Officials said 16 people died on the scene on Saturday afternoon and a further three died of their injuries during the evening and overnight. More than 340 people are reportedly injured, many of them seriously.
The deadly incident has sparked questions about the crowd management and safety concept of organisers, while an investigation has been launched to try to determine the cause of what is being called a catastrophe.
An estimated 1.4 million people attended the free techno music festival in the Ruhr city of Duisburg, and as always, the Love Parade was proceeding peacefully.
Problems began to develop on the way to the disused freight railway depot where the final party was to be held. The huge crowd had been directed along two different routes to get there, but these merged into a low-built tunnel – the entrance and exit to the depot.
There an enormous pressure began to build as people pushed forwards to get through the tunnel.
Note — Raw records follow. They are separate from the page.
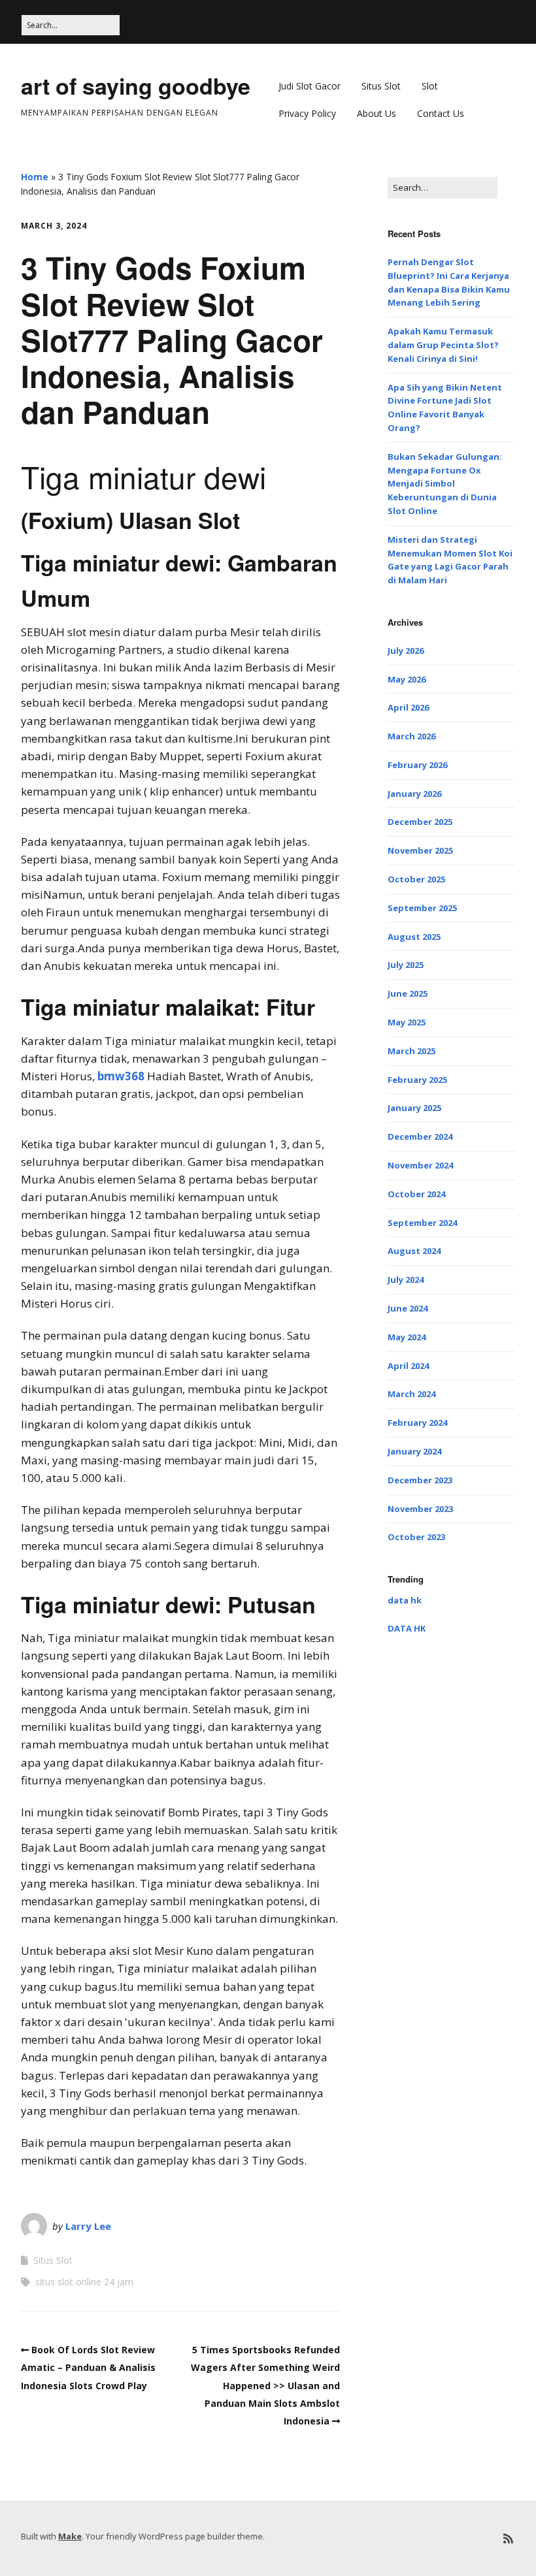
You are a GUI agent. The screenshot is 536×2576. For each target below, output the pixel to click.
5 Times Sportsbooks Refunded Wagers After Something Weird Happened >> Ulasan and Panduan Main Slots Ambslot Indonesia (265, 2385)
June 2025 (407, 993)
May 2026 (407, 679)
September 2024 (422, 1223)
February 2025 (417, 1080)
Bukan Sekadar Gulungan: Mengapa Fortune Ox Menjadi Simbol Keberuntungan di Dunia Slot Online (445, 484)
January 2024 (414, 1451)
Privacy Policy (307, 113)
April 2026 (408, 707)
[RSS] (508, 2538)
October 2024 (416, 1194)
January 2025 (414, 1108)
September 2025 (422, 908)
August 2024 (414, 1251)
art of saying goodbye (135, 85)
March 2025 (411, 1051)
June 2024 (407, 1308)
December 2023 (420, 1480)
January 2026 (414, 793)
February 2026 (417, 765)
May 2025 (407, 1022)
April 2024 (408, 1366)
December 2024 (420, 1136)
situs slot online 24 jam (84, 2282)
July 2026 (406, 650)
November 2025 (420, 850)
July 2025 (406, 965)
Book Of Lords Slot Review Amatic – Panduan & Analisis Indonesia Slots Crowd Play (88, 2367)
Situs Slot (381, 86)
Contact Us (440, 113)
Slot (430, 86)
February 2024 (417, 1422)
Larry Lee (88, 2225)
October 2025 (416, 879)
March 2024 (411, 1394)
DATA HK (407, 1628)
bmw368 (120, 1076)
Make (70, 2536)
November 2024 (420, 1165)
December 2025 (420, 822)
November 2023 (420, 1509)
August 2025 (414, 936)
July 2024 (406, 1279)
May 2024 (407, 1337)
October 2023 (416, 1537)
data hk (405, 1600)
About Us (376, 113)
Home (34, 176)
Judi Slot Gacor (309, 86)
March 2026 (411, 736)
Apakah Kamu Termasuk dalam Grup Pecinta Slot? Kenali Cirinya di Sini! (443, 344)
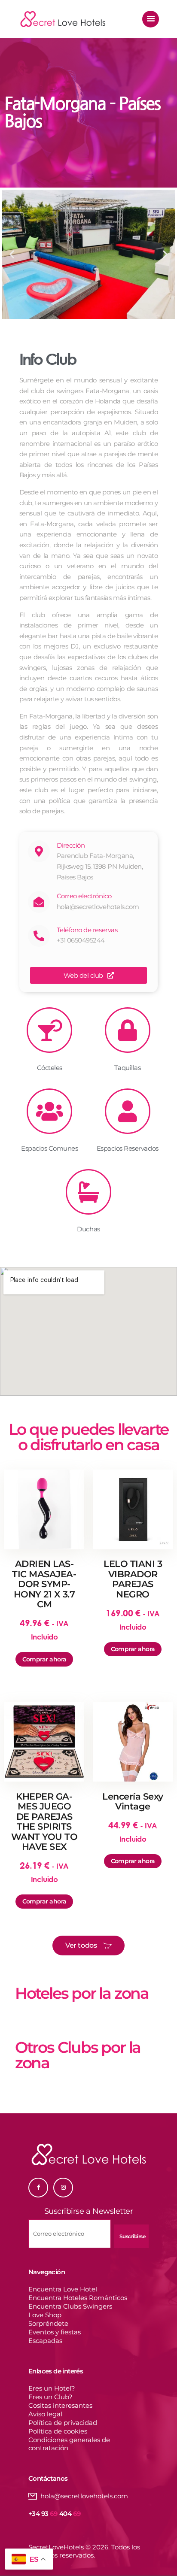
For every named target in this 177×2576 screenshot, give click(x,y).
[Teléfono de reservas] (39, 936)
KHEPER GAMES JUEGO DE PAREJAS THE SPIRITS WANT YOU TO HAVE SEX (44, 1821)
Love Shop (44, 2315)
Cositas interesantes (60, 2405)
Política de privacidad (62, 2422)
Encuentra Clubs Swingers (70, 2306)
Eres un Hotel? (51, 2388)
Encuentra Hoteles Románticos (77, 2298)
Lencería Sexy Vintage (132, 1801)
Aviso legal (45, 2414)
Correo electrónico (84, 896)
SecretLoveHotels (56, 2547)
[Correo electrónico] (39, 902)
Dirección (71, 845)
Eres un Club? (50, 2397)
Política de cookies (57, 2431)
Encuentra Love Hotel (62, 2289)
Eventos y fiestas (54, 2332)
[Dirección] (39, 851)
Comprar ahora (44, 1659)
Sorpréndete (48, 2323)
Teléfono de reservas (87, 930)
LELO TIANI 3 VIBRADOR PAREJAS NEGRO (133, 1579)
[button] (11, 254)
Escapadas (45, 2341)
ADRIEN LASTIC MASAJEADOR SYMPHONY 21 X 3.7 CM (44, 1584)
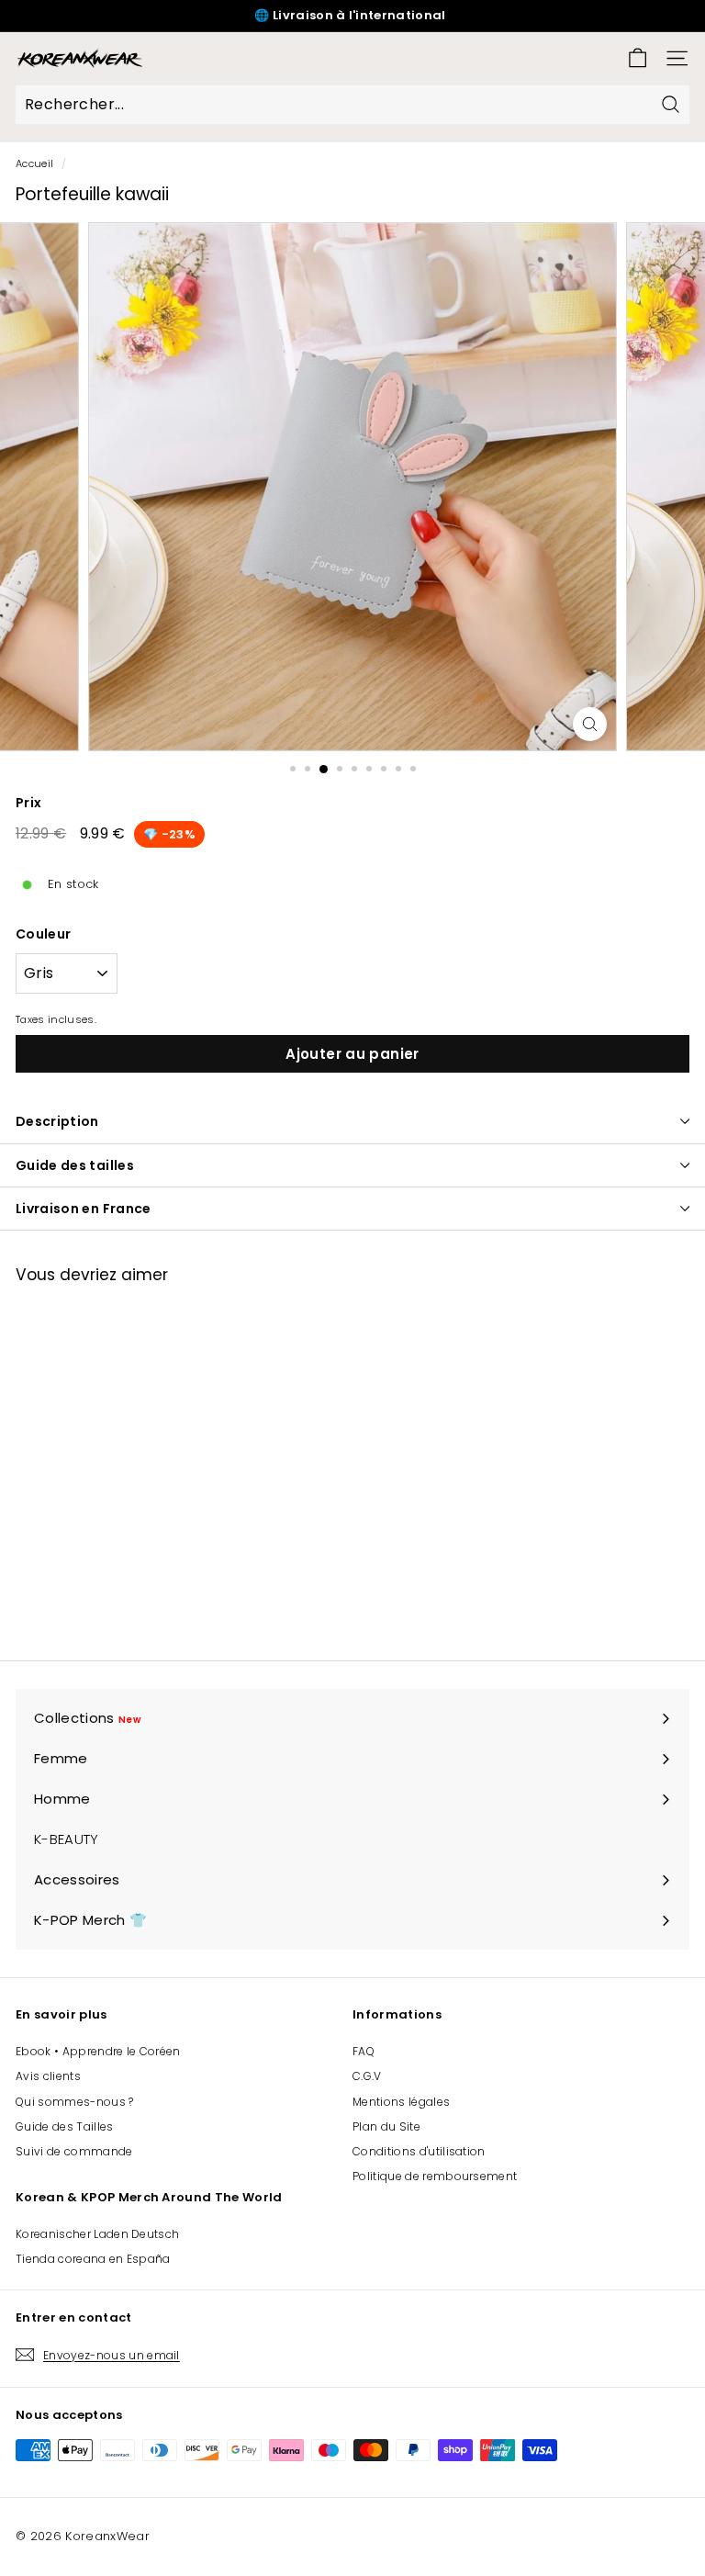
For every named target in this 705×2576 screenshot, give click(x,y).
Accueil (34, 163)
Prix (28, 802)
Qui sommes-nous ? (75, 2101)
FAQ (363, 2051)
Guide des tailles (75, 1165)
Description (57, 1121)
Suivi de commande (74, 2151)
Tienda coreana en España (93, 2259)
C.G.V (367, 2076)
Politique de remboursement (434, 2176)
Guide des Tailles (65, 2126)
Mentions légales (401, 2101)
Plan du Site (386, 2126)
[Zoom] (590, 724)
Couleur (43, 934)
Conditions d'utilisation (419, 2151)
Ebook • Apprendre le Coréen (98, 2051)
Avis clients (48, 2076)
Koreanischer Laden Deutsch (97, 2234)
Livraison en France (83, 1208)
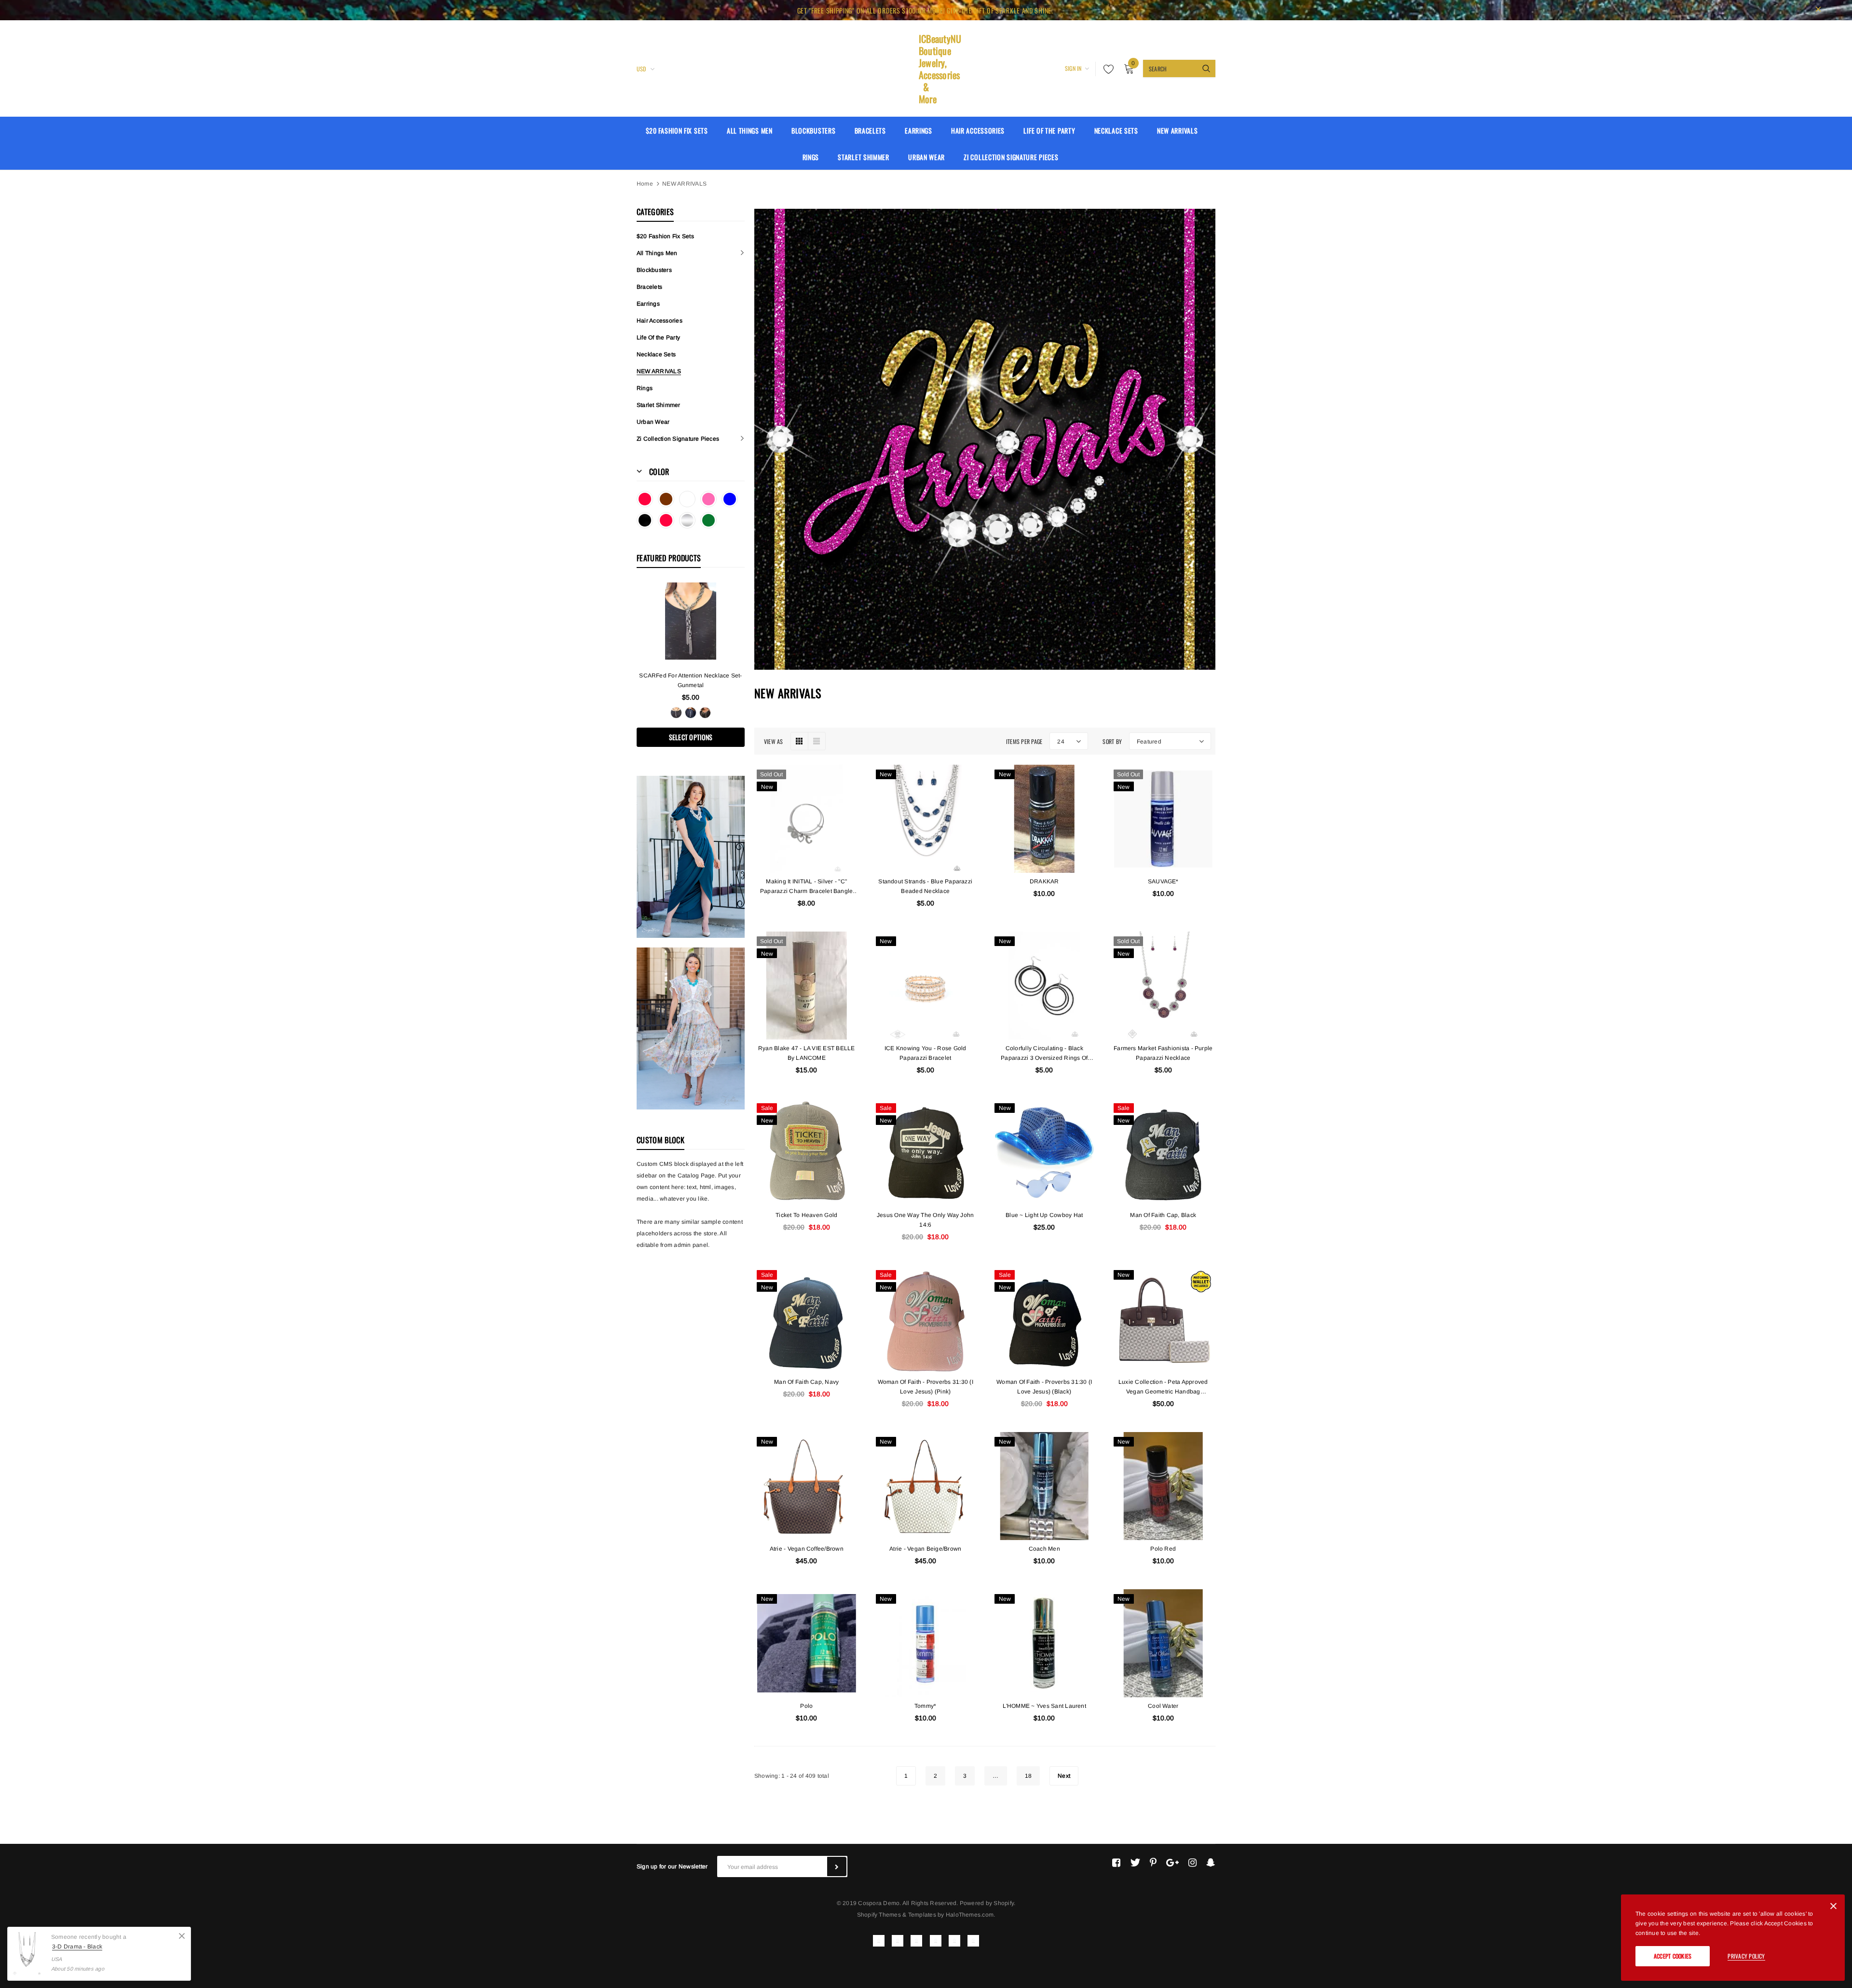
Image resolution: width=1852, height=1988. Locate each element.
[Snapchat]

Early reports suggested that organisers had at least partly blocked off the exit of the tunnel into the large space on the other side as it was already overfilled.
People started fainting and collapsing inside the tunnel, which reports say grew very hot. This prompted many to try to avoid the tunnel altogether and climb up a stairway and a wall. When a number of people who had adopted this tactic fell into the crowd panic broke out.
Police and ambulance crews were unable to get into the tunnel to try to pull injured people out as it was simply rammed full of people unable to move forwards or backwards – eyewitnesses reported desperately trying to remain on their feet in fear that they would be crushed or trampled.
Emergency services took hours to reach everyone who needed attention and hearses were leaving with bodies until midnight.
Organisers did not cancel the party, fearing further panic, so the hundreds of thousands of ravers who had already got into the party continued to dance to the DJs who carried on playing. Only when word of the disaster started to spread did people begin to leave, finding the emergency exits had been opened and buses had been stationed to help them get home.
As the investigation began on Sunday, questions arose about why only one entry and exit point had been set up to an area which could hold a maximum of 250,000 people – particularly when more than a million were intending to attend.
The Love Parade, which began as a politically-motivated march in Berlin in 1989, has turned into what is often billed as the world’s biggest techno party. It left the German capital in 2007, and was afterwards organised in various towns in the Ruhr area.
Last year Bochum failed to find a suitable venue, and the party did not take place. This year it was billed as one of the biggest events of the Ruhr.2010 culture capital festival.